Хельмеру со Скоугюден, члену Северной банды, разрешили взять дедушкин шмак. На борту находилось семеро, но лишь Вильгельм и Кнуд Эрик были посвящены в тайну. Остальным Антон просто велел нырять в проливе Мёркедюбет в поисках сокровища. Он описал деревянный ящик, в котором покоилась голова Джеймса Кука. Но не сказал, что лежит в ящике. Заметил только, что зрелище не для слабонервных.

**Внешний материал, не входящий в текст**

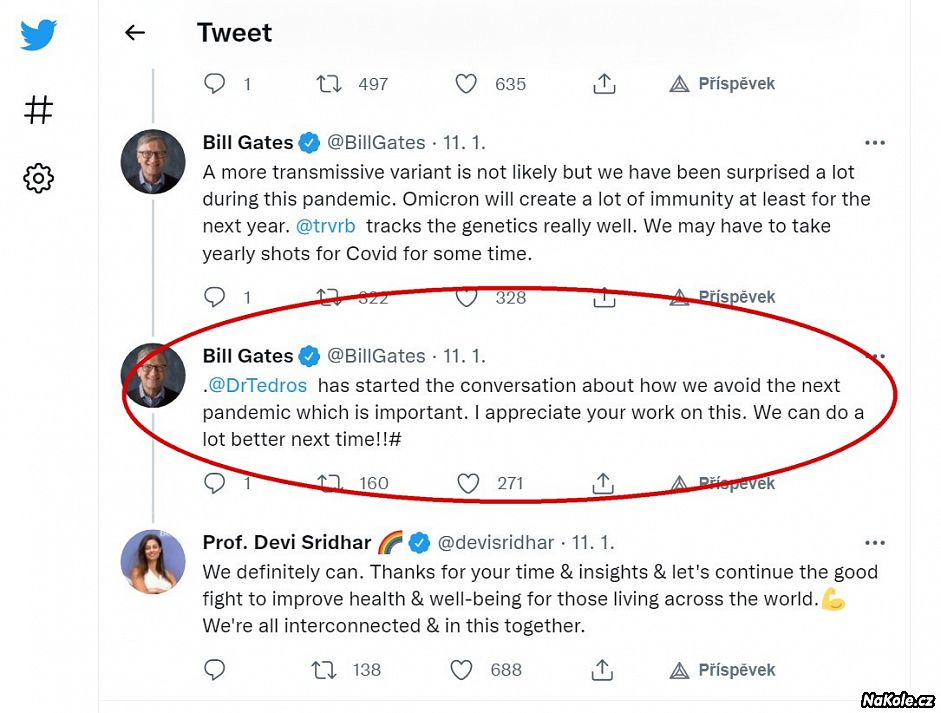
Task: Like the DrTedros tweet with 271 likes
Action: [x=467, y=484]
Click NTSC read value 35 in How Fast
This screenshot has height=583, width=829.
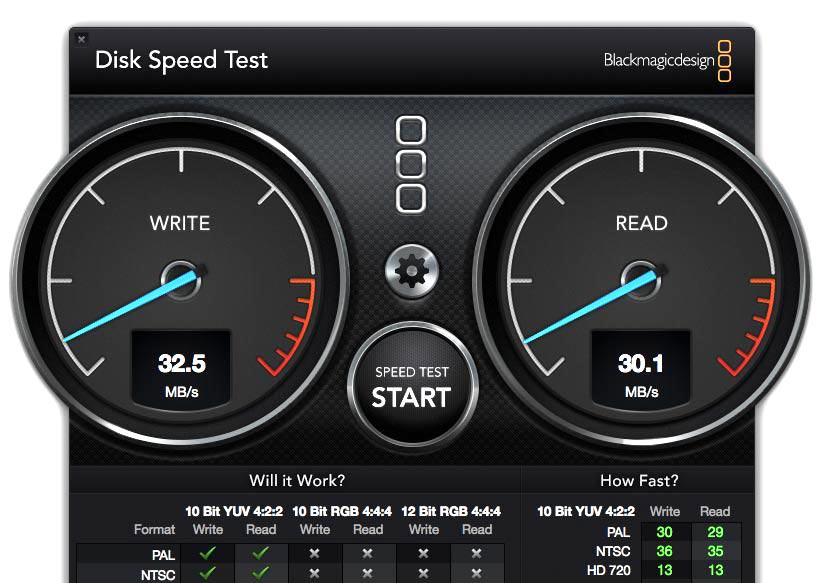(x=715, y=551)
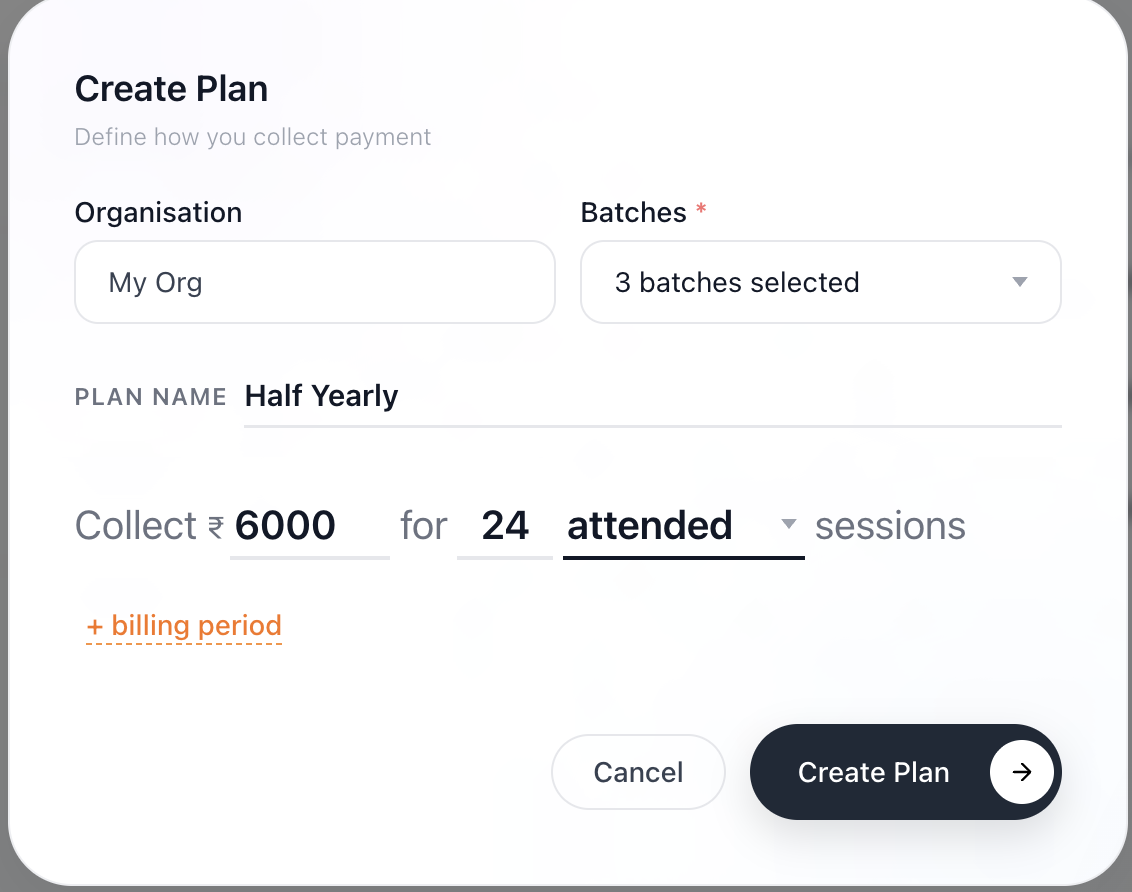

Торденскьоль сидел на банке рядом с хозяином, глядя на нас своими плоскими непроницаемыми глазами. Время от времени он взлетал в голубое небо и без предупреждения нырял. Возвращался и вновь усаживался на банке. Закидывал голову с острым клювом. Внутри его покрытой перьями шеи шла работа. Не обращая на нас никакого внимания, он глотал рыбу.
— Молодец, Торденскьоль, — похвалил Антон.
Он всегда говорил с чайкой, будто это была собака.
— А сокровище имеет отношение к англичанам? — спросил Улаф, крупный, крепкий пацан с челкой.
— В каком-то смысле, — ответил Антон. — Больше ничего не скажу.
Кнуд Эрик и Вильгельм переглянулись.
Они принялись нырять в Мёркедюбет. Стоял безоблачный июньский денек. Тишь да гладь. Вода прозрачная, но дно скрыто колышущейся сине-зеленой вуалью. Один за другим ребята исчезали в глубине, и с каждым метром видимость все ухудшалась. Дно встретило их непроницаемой завесой. Когда водоросли, отрастившие длинные мягкие пальцы, тянулись за ними, касаясь живота и груди, по коже пробегали мурашки. Мальчиков окружила колония покачивавшихся медуз. Из укрытия внезапно выпрыгнула камбала. Сокровище не показывалось. Они переплывали с места на место, все больше замерзая. Самым выносливым оказался Антон, губы его дрожали, но он снова и снова нырял сквозь зеркальную поверхность воды.